Deux destinées. Deux hommes. L’un s’est engagé dans le combat en 1942, fuyant la monotonie d’une vie paysanne. Il y a gagné le surnom de « Bir-Hakeim » pour avoir participé à la bataille de la France Libre. En suivant un chef au cou d’oiseau, il est ensuite entraîné dans deux guerres coloniales et vit le désastre de Dien Bien Phu. Le piège d’un serment fait à une femme le conduira de la révolte à la prison.
L’autre, appelé pour une guerre qui ne veut pas dire son nom, est arraché à sa vie civile. Chahuté d’un poste à l’autre dans une Algérie de plus en plus hostile, il est témoin malgré lui de la « sale guerre » qui se joue sous ses yeux, et le marquera à jamais.

Deux faces de la France d’alors, victorieuse d’abord, puis troublée, déchirée entre deux destins. Deux France face à face qui, depuis, taisent leurs souffrances et leurs secrets. C’est cette guerre interdite que dévoile André Daviaud dans son nouveau roman, sans rien cacher de ses tourments ni de sa complexité.
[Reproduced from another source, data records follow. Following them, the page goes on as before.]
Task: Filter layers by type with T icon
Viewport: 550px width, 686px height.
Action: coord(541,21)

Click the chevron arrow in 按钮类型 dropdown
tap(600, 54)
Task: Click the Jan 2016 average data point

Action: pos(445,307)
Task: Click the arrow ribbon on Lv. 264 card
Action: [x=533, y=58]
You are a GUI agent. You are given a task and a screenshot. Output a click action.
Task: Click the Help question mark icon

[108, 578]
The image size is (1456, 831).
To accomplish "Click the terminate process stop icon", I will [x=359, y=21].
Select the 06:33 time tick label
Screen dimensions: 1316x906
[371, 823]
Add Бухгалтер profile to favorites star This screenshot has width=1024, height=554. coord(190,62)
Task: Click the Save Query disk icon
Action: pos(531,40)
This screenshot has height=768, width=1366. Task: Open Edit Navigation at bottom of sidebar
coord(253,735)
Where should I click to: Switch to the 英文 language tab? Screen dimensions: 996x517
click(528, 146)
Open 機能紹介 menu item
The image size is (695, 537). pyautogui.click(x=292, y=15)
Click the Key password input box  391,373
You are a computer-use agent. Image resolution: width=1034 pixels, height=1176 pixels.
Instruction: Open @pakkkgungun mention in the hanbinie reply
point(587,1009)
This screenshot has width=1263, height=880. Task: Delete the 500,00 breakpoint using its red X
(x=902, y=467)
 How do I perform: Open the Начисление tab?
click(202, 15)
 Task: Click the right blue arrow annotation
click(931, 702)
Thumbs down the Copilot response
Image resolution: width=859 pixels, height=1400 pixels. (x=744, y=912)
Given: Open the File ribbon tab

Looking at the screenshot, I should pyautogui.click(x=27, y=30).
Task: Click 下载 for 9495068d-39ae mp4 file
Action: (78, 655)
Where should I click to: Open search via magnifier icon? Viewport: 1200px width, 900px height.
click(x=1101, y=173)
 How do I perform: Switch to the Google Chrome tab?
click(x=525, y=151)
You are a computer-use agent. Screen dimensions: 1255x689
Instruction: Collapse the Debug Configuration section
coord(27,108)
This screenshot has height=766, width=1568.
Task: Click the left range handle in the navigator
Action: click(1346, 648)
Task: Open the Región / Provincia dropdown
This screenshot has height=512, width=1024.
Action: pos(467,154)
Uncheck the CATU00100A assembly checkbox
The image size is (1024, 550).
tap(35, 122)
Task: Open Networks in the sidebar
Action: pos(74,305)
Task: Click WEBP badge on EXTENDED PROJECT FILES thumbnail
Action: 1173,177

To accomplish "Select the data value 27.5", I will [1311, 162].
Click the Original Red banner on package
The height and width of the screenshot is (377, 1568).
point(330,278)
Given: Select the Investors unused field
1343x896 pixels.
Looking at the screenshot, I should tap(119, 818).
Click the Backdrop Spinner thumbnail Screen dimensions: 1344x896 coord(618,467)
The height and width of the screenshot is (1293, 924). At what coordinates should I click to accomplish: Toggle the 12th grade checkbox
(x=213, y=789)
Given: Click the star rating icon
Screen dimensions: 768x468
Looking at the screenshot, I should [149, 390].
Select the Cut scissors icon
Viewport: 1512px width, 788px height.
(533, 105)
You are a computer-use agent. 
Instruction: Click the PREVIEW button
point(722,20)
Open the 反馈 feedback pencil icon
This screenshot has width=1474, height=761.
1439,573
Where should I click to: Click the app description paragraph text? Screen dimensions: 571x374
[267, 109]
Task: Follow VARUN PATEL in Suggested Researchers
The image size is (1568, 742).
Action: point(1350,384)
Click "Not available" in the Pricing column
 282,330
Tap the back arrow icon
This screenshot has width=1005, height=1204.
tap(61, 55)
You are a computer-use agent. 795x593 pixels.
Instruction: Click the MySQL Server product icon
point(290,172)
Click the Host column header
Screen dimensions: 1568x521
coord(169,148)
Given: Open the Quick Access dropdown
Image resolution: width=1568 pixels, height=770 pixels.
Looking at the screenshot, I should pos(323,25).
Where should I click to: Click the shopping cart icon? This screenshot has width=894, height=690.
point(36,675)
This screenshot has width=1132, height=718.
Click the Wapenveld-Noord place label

André Daviaud est né à La Rochelle en 1953.
Enseignant et poète, il est également l’auteur de deux romans parus aux éditions Les Perséides :
Un sourire solaire (2009), qui retrace la vie du poète René-Guy Cadou, et Mane Vechen (2011), qui fait revivre la Bretagne de l’époque gallo-romaine.

ISBN : 978-2-37125-008-6

Décembre 2014, 21 x 14 cm, 300 pages, 18 €

En novembre 2015, André Daviaud a reçu le grand prix du roman de l’Association des écrivains bretons. Ci-dessous l’avis du jury :

AVIS DU JURY
du grand prix du roman de l’Association des écrivains bretons
décerné à André Daviaud pour Une guerre interdite

André Daviaud, professeur de lettres et passionné d’histoire, porte un regard sans concession mais dénué de toute condamnation impérieuse sur une Guerre interdite. Avec pour toile de fond l’atmosphère en clair obscur des guerres d’Indochine et d’Algérie, on pénètre l’intimité de deux soldats sur le champ de bataille. Deux destins croisés sur le terrain d’une guerre sans nom, d’où filtre un sentiment d’impuissance et d’amertume. Un engagé convaincu de servir la bonne cause et un appelé qui voit sa jeunesse voler en éclats, les personnages sont fortement enracinés dans leur mission. Leurs doutes face à la mort sont disséqués, leur engagement considéré, leurs peurs affranchies, leurs blessures mal pansées… Les mémoires sont ici adroitement restituées.
Une plume acérée mais non acerbe, un rythme soutenu doté d’une extrême sensibilité affleurant l’onde poétique pour revivre le destin implacable de ces deux hommes ordinaires, ayant toutefois conservé une âme d’enfant, où trop de sang versé et l’enjeu final démontrent sérieusement l’absurdité des conflits armés.
Des recherches minutieuses et le recueil de précieux témoignages, dont l’auteur, avec délicatesse, a su préserver l’authenticité, renchérissent le caractère poignant de ce récit.
Même si ces deux guerres n’ont pas libéré suffisamment la parole pour les générations issues de la deuxième moitié du XXe siècle, l’auteur ne nous encombre pas de détails historiques, politiques ou pétris d’ignominie, qui pourraient rendre le récit fastidieux ou dérangeant.
C’est avant tout l’homme avec sa fragilité et son fantasme d’héroïsme, ses états d’âme ressuscités, qui nous attendrissent, même si force est de constater que la volonté de l’homme en soi peut être source de gâchis. Quelques échappatoires de tendresse permettent à l’horreur de s’estomper au profit d’un baume sur les morsures du moment.
Une histoire somme toute universelle mais qui, traitée de manière atypique, ne la relègue pas au rang d’une énième histoire de guerre.
D’autre part, au travers de ces révélations, l’auteur ne cherche-t-il pas à démonter les mécanismes pour la compréhension des conflits d’hier certes, mais d’aujourd’hui aussi ?
En 2011, André Daviaud avait enchanté le jury avec Mane Vechen, en 2015, il le bouleverse avec Une guerre interdite émaillée d’accents de poésie lui conférant une grâce tragique. C’est une belle page d’histoire qui vient confirmer son talent de romancier.
Le jury amplement séduit par les qualités littéraires de cet ouvrage a ainsi le plaisir de lui attribuer le Grand Prix AEB 2015.